Given that there have been numerous performance assessments and generalization studies on deep recurrent optical flow methods in PIV estimation, and our FTGM method has demonstrated the potential of global matching methods in PIV estimation, more research is still needed for further development and improvement. Therefore, we believe that in future research, it is crucial to comprehend the sensitivity of the algorithm to inputs such as image attributes such as particle diameters, densities, particle displacements (Reynolds numbers, Re), and PIV hyperparameters. To enhance the estimation and generalization ability of FTGM for low-matching areas, it is a natural choice to consider adopting the iterative refinement structure from RAFT. However, determining how to use the enhanced features to construct a structure similar to a 4D cost volume while avoiding the parameter redundancy brought by the context network and ultimately achieving the goal of preserving the expressive ability of the iterative refinement structure while reducing the risk of introducing unexpected fine structures is a promising option.

6. Conclusions

The focus of this study is to redefine PIV estimation as a pixel-matching problem using a global matching approach, with the aim of improving the inefficiency caused by sequential iteration in learning-based flow regression methods. While enhancing efficiency, we also take into account the accuracy and the number of model parameters.

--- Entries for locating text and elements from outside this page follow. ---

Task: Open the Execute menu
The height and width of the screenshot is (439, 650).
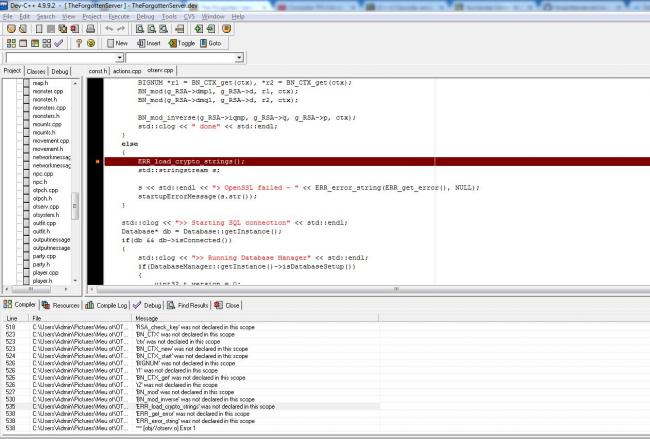Action: click(x=118, y=17)
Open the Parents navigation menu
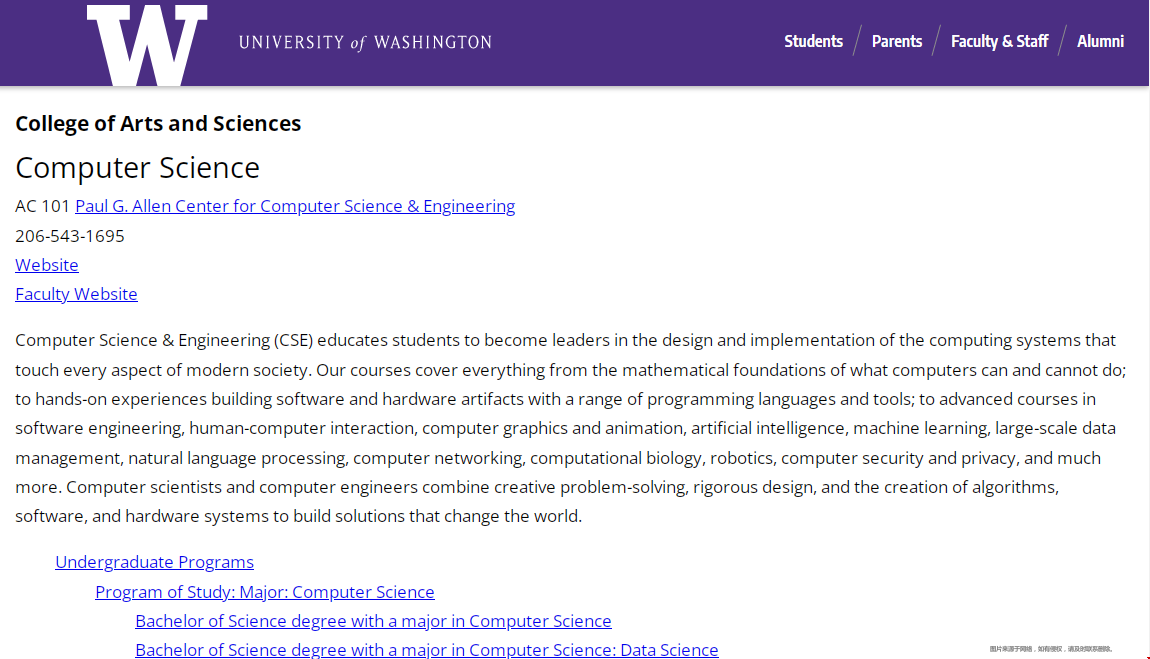 (x=896, y=41)
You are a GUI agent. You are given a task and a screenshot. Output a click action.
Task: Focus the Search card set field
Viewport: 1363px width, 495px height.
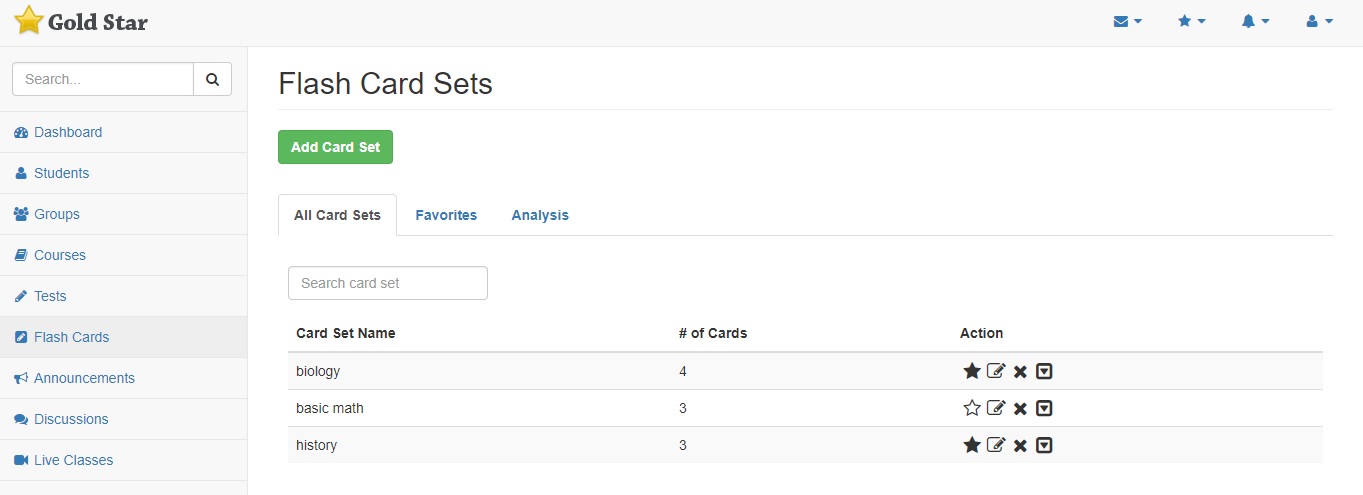coord(388,283)
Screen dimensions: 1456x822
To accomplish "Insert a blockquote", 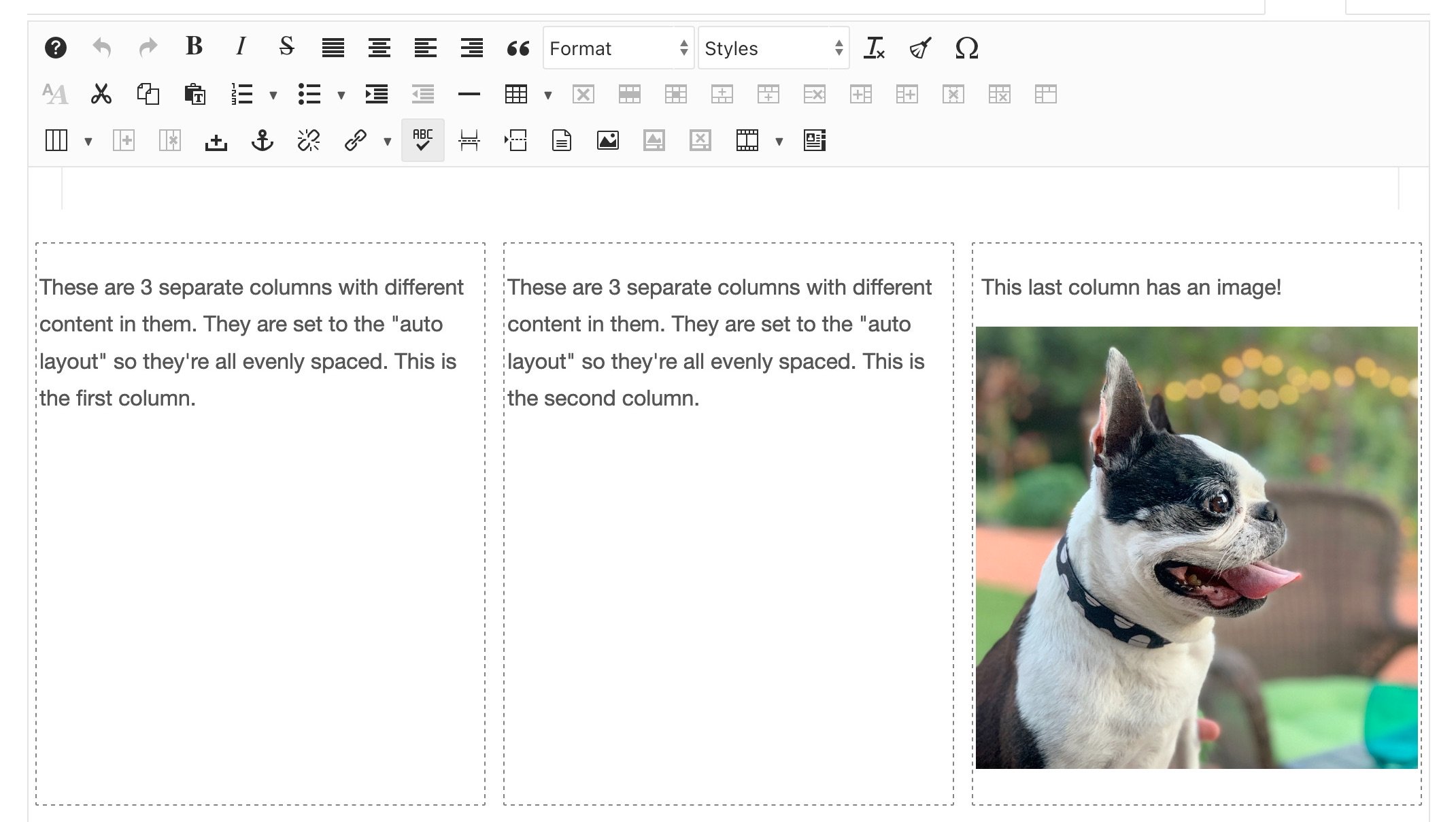I will click(519, 48).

Considering the differences in data between PIV and optical flow tasks, we have successfully applied global matching-based optical flow estimation methods to PIV estimation by customizing a Transformer for PIV image feature enhancement, combined with a global matching layer composed of correlation matching and softmax. Utilizing the similarity between particle images and optical flow field, we optimize the estimation structure of optical flow through feature self-similarity.
The performance of the proposed method is demonstrated through numerical evaluation and visualization analysis on both synthetic datasets and experimental data in comparison with the state-of-the-art PIV estimation method, RAFT256-PIV. We first conducted error estimation on the public PIV benchmark set PIV Dataset I and the results showed that our method has elevated the estimation accuracy to a new level. Subsequently, we performed error estimation on PIV Datasets II and III, which feature richer scenarios and are closer to real experimental data, and our method surpassed the best baseline model in multiple outcomes. Additionally, we assessed our method on datasets with large displacements (greater than ±16 pixels). Compared to RAFT256-PIV, FTGM-PIV and FTGM-PIV-Ref reduced the error by 2.88% and 45.4%, respectively. Finally, we tested the spatial resolution and conducted visualization analysis of experimental PIV images to demonstrate our model’s capability in capturing small-scale structures. The experimental results indicate that the FTGM model has raised the estimation accuracy to a new standard. Importantly, while maintaining high accuracy, our method has reduced computational time by 54.5% and 78.8% compared to RAFT256-PIV.
This paper strongly demonstrates the great potential and research value of global matching methods in PIV estimation. Firstly, further investigation into fluid characteristics can lead to targeted improvements in estimation methods, thereby enhancing their effectiveness. Moreover, with the development of optical flow models, components or frameworks more suitable for PIV tasks will emerge, and it is only a matter of time before integrating more excellent frameworks for PIV estimation.

Author Contributions

Conceptualization, J.Y. and D.Z.; funding acquisition, D.Z.; methodology, S.D.; project administration, J.Y. and D.Z.; validation, S.D. and T.Z.; visualization, S.D. and T.Z.; writing—original draft, S.D.; writing—review and editing, T.Z. and J.Y. All authors have read and agreed to the published version of the manuscript.

Funding

This research was funded by the National Key Laboratory of Intense Pulsed Radiation Situation and Effect, Northwest Institute of Nuclear Technology of China, Grant No. D55061902.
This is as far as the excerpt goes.